After an 18-month hiatus, our Weekend Album feature makes its triumphant return with a look at the album Mystic Cigarettes, from Saafi Brothers.

Psychill, psybient, psychedelic trance, psytempo…whatever you want to call it, Saafi Brothers offers up some the best you’ll find. Their slow, methodical beats are punctuated with numerous synths and subtle details that calm your soul, cool your nerves, sharpen your mind, and bore their way directly into your consciousness.

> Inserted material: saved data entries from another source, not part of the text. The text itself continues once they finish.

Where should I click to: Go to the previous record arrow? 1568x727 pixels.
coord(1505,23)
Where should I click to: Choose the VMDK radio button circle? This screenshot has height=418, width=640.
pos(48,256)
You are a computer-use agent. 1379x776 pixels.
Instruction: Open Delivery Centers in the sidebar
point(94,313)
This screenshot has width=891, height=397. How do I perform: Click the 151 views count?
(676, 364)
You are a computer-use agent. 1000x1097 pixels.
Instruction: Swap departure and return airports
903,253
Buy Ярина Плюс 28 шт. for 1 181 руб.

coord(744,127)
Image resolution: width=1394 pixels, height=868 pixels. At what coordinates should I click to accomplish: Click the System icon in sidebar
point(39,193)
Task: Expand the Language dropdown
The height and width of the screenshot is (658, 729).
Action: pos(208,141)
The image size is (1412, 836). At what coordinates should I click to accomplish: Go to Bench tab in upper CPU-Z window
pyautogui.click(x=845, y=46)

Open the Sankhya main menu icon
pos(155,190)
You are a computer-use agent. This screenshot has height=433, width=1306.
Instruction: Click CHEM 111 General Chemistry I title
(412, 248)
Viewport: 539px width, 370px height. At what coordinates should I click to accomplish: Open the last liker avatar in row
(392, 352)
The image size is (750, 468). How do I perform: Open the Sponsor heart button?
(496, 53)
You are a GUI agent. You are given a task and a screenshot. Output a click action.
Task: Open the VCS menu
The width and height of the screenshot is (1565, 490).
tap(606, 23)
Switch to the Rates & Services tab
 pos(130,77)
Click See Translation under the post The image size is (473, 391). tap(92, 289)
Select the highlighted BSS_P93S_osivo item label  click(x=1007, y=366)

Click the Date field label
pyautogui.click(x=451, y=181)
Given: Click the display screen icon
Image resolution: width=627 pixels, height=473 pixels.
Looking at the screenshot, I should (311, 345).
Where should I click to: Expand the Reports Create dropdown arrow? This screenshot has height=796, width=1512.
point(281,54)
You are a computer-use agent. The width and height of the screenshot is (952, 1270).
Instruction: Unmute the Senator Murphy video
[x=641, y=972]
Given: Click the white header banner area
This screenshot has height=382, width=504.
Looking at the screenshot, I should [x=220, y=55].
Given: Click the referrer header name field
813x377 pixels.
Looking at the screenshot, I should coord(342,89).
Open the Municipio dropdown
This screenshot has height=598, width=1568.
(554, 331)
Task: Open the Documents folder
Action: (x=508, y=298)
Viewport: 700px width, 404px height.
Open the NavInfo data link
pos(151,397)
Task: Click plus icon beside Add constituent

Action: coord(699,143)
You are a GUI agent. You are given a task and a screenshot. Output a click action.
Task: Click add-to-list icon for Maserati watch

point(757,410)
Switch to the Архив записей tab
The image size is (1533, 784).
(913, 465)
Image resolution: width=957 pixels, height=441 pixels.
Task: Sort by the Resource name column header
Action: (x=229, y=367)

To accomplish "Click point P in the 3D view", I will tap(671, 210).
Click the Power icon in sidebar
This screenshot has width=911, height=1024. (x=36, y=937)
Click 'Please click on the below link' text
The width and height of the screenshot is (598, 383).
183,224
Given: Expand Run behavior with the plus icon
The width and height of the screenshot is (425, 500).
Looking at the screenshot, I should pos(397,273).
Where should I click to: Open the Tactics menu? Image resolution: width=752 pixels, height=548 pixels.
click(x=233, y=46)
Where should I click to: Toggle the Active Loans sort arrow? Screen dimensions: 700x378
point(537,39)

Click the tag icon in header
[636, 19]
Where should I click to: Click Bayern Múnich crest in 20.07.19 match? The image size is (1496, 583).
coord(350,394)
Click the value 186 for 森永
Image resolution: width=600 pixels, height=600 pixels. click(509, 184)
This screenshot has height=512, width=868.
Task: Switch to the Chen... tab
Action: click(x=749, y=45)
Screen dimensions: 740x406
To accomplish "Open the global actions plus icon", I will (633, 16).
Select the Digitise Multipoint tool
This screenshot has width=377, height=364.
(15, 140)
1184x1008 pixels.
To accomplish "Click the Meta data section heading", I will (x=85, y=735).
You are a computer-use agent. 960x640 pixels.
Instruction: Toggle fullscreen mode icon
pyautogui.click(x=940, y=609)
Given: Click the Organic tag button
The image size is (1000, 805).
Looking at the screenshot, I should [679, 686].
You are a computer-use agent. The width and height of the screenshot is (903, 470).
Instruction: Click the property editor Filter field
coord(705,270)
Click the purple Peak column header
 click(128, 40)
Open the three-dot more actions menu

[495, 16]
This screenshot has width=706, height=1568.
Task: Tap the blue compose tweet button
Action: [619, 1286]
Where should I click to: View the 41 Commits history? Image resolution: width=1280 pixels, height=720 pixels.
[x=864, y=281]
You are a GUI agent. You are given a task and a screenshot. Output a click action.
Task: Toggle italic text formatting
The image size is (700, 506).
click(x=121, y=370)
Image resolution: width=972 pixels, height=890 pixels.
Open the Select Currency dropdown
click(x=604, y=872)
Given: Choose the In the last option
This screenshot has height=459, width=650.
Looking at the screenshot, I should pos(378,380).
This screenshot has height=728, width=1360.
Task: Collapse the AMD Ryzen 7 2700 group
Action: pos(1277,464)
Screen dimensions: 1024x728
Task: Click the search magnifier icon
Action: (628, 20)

This one is a personal favorite of mine. It starts out slowly, with a quiet, almost drone-like dance of synths. The primary synth, a bubbly little number with heavy filter sweeps, makes an appearance as the primary anchor for the song, showing up throughout most of the track. A light tambourine sample comes in around 1 minute, 40 seconds into the track, with the beat proper coming in at around 2 minutes, 40 seconds, kicked off with some light cymbals. The textures slowly build, adding additional layers every 15-30 seconds. These additional layers are augmented by some minor vocal stabs. Throughout the entire 14 minute, 22 second duration of the song, modified versions of the synths that appeared in the beginning show up, along with some occasional ethnic drum fills accompanied by a clean synth patch that has its pitch constantly futzed with. Throughout all of this, the beat has different samples being swapped out and combined with each other. Despite the repetitive nature of the song, this subtle shifting of the beat construction prevents the song from feeling repetitive.

Together in Silence

Together in Silence starts out with a basic beat that’s lead by a synth made to sound like digital tom-toms, ran through a slight flanger/phaser effect, then given a healthy amount of reverb; this is complimented by a quickly shifting two-note bass hit. This starts getting broken up by short synth stabs, which are eventually joined by a few digital drum fills with minor pre-delay and a large dose of reverb. Around 3 minutes, 18 seconds, digital congas modified with reverb make an appearance, followed by the remaining portion of the beat. The entrance of the full beat also changes up the drum fills that are used, likely to keep the mid-frequencies from getting too overloaded and muddled. From this point on, the track progresses in much the same way as 2046: keeping things fresh with different combinations of fills, synth stabs, and filter effects (mostly subtle flanger/phaser effects.)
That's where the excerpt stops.